▸ **SUPPLIED TEXT**
-*-*-

Last week, the Edelman Trust Institute published the results of that experiment. Seven in ten people worldwide believe at least one of six widely debunked medical claims. Not fringe conspiracy theories. Claims about vaccines, medicines, and common foods that have been disproved by peer-reviewed research, debunked by fact-checking organizations, and covered in media literacy curricula for years.

The finding that stopped me: education makes almost no difference. 69% of people with university degrees believe at least one debunked claim. 70% of people without. One percentage point separates the educated from the uneducated on the question of whether they can tell real health information from false.

A decade of media literacy. Billions in fact-checking infrastructure. Over 90 fact-checking organizations across 60 languages deployed by Meta alone. The gap is one percent.

Where the diagnosis went wrong

The standard explanation for why people believe false things: they encounter bad claims, they lack the skills to evaluate them, and they believe them. The solution follows logically. Teach evaluation skills.

The problem with this explanation is that it assumes the damage comes from false claims. Most of it doesn’t.

-*-*-

▸ **ENTRIES PROVIDED**

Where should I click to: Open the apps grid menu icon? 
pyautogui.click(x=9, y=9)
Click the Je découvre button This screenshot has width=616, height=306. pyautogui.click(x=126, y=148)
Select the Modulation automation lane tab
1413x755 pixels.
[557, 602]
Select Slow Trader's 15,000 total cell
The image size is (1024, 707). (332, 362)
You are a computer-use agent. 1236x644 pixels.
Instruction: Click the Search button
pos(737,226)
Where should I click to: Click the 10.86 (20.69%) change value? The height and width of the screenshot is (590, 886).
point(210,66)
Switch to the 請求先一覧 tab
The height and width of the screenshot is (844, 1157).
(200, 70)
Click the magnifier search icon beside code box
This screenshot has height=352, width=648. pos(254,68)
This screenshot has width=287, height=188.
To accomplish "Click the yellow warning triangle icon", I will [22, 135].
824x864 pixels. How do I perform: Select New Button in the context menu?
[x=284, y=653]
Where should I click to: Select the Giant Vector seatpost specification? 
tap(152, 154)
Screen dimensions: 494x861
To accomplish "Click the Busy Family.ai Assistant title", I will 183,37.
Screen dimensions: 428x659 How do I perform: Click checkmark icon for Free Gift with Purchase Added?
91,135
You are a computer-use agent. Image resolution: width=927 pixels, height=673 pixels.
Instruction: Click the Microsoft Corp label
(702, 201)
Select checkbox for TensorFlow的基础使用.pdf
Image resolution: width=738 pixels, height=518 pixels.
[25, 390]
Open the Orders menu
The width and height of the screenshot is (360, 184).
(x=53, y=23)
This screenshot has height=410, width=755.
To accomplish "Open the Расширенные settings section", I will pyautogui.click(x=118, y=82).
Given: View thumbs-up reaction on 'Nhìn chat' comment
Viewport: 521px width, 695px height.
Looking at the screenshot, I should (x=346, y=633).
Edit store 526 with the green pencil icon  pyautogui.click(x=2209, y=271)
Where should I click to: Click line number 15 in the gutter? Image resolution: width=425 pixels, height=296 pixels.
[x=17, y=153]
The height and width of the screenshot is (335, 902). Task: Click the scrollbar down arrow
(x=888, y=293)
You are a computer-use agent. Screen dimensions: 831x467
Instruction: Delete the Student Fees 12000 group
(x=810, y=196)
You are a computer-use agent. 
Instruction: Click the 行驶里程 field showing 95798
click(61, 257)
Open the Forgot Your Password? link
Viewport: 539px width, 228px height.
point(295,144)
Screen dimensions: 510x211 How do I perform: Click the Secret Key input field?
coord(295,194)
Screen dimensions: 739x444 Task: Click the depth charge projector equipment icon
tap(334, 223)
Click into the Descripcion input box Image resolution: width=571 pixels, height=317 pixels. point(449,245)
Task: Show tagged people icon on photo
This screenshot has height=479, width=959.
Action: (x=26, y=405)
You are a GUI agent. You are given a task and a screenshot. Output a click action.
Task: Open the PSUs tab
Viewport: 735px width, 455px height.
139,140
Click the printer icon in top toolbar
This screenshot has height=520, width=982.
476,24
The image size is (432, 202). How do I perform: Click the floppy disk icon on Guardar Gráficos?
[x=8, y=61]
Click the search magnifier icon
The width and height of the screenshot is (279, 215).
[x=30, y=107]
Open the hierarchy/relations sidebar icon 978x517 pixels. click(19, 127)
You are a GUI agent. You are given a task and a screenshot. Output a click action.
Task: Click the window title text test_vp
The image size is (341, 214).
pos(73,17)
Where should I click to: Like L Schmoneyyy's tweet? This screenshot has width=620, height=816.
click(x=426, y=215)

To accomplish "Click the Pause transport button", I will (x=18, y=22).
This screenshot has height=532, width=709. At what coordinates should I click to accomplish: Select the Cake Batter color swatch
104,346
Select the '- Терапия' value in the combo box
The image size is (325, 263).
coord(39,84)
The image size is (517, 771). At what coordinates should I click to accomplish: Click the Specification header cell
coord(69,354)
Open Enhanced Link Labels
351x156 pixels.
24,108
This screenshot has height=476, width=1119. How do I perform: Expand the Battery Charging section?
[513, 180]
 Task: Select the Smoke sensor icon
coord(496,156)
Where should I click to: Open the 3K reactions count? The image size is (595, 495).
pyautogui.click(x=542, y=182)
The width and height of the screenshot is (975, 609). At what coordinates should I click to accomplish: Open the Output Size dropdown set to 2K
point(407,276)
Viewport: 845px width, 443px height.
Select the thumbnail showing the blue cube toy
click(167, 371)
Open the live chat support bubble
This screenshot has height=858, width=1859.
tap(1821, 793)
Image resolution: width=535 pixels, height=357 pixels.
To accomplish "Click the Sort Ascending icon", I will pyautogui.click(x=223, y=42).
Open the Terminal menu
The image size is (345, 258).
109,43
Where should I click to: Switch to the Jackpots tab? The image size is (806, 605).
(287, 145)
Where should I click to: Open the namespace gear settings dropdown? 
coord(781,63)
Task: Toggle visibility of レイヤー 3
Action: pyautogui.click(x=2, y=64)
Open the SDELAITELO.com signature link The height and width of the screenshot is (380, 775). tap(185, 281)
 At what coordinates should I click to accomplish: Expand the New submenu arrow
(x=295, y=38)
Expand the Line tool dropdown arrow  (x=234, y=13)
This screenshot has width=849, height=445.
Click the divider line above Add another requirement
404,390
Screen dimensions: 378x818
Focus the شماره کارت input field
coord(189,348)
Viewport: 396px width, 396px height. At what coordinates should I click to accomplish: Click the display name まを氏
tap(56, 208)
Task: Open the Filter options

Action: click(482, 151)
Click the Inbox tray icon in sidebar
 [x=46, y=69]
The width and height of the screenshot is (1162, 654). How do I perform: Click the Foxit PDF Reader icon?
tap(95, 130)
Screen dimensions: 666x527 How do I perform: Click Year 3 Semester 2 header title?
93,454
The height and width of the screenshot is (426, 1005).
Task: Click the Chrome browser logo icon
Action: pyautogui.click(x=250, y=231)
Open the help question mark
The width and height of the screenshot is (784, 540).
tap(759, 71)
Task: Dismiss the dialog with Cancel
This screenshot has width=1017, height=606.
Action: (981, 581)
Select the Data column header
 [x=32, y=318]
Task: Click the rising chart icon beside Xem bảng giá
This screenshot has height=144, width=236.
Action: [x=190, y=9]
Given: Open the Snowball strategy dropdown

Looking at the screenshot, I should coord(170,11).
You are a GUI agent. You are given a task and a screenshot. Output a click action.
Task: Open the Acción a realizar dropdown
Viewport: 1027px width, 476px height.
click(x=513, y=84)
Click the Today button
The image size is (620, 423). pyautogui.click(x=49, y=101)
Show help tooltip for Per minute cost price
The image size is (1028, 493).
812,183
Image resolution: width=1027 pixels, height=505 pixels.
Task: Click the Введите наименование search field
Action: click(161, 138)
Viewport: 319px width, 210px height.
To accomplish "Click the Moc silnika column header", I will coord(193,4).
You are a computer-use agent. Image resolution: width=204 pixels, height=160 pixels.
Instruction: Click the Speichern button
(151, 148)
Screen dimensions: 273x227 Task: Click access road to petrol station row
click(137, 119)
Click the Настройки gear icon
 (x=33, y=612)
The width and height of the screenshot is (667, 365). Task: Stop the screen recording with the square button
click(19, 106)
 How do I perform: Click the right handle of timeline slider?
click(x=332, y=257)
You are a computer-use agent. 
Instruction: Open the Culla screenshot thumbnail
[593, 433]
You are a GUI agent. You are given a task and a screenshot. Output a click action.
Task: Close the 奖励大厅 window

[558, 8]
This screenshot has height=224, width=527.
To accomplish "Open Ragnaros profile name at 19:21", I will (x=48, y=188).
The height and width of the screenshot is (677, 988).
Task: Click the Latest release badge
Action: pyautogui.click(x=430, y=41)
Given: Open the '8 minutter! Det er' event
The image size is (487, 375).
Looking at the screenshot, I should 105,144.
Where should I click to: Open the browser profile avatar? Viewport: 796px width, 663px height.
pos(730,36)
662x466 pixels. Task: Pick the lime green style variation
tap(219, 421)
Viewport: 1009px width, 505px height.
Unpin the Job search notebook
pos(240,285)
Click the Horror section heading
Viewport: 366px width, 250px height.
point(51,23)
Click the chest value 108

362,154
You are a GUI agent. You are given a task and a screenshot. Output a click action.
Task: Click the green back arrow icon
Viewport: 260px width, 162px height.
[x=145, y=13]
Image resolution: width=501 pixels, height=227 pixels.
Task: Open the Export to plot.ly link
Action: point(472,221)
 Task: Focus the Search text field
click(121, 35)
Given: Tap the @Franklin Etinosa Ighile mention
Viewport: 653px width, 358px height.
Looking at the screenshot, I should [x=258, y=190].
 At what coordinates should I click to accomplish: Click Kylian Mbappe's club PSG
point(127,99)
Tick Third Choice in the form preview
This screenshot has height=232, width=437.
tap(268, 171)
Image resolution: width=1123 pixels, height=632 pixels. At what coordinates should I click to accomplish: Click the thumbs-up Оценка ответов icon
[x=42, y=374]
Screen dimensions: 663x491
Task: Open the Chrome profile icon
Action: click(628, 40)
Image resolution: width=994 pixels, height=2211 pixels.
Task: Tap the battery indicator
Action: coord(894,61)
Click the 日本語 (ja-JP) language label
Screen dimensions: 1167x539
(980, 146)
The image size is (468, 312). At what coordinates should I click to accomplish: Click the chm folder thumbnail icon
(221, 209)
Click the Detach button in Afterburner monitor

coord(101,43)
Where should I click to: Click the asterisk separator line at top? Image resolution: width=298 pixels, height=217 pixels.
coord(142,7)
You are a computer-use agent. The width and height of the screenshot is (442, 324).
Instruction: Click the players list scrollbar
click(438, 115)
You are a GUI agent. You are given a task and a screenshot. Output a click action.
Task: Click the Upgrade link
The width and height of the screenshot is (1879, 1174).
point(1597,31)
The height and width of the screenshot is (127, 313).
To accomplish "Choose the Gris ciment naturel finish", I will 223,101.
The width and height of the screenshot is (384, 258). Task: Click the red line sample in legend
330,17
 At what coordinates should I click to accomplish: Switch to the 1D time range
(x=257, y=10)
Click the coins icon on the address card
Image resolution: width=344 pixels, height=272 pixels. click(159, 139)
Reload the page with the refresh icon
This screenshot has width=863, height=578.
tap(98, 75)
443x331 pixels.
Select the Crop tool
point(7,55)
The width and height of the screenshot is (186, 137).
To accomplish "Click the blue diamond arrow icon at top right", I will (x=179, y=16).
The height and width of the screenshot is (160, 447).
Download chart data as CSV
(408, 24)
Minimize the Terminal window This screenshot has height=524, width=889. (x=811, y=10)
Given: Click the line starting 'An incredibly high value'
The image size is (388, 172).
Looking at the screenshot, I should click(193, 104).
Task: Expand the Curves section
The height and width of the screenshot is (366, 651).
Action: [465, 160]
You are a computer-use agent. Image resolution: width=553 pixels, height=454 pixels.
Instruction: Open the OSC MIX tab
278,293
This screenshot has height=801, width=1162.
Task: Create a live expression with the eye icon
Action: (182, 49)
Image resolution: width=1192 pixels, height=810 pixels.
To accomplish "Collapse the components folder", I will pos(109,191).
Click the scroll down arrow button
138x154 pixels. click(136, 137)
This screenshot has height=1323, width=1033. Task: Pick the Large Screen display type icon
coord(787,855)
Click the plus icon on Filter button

-*-*-

▸ **PROBLEMS AND TASKS**
• A. Copy the passage from the medical-misinformation text from "Last week, the" to "information from false." word for word.
• B. Write the next part of the text on medical misinformation, starting after its final sentence.

▸ **ANSWER SECTION**
• A.
Last week, the Edelman Trust Institute published the results of that experiment. Seven in ten people worldwide believe at least one of six widely debunked medical claims. Not fringe conspiracy theories. Claims about vaccines, medicines, and common foods that have been disproved by peer-reviewed research, debunked by fact-checking organizations, and covered in media literacy curricula for years.

The finding that stopped me: education makes almost no difference. 69% of people with university degrees believe at least one debunked claim. 70% of people without. One percentage point separates the educated from the uneducated on the question of whether they can tell real health information from false.

• B.
Manipulative language works on true information. An article reporting a genuine 4% increase in violent crime uses the word “surges.” A report on a routine FDA safety review says “alarming concerns.” The claim underneath is accurate. The language around it is designed to change how you feel about it. And the framing, not the fact, is what shapes your response.

Public confidence in finding reliable health answers dropped 10 percentage points in a single year to just 51%. People are not struggling to distinguish true claims from false ones. They are swimming in an information environment where true claims are wrapped in language designed to make them feel frightened, angry, or confused.

Education trains you to evaluate claims. It does not train you to hear the language delivering them.

The language problem

I see this in the data every day because ntrl was built to detect it.

ntrl’s pipeline processes hundreds of news articles daily, identifying over 135 distinct manipulation techniques in published journalism. Urgency inflation. Emotional anchoring. Selective emphasis. Authority appeals. False equivalence. Each operates on true information. Each is invisible to fact-checking.

And the pattern holds across every information channel. The same techniques that contaminate news headlines also contaminate health content, financial reporting, and political messaging. The vocabulary varies. The mechanism is identical: use emotionally loaded language to change how true information feels.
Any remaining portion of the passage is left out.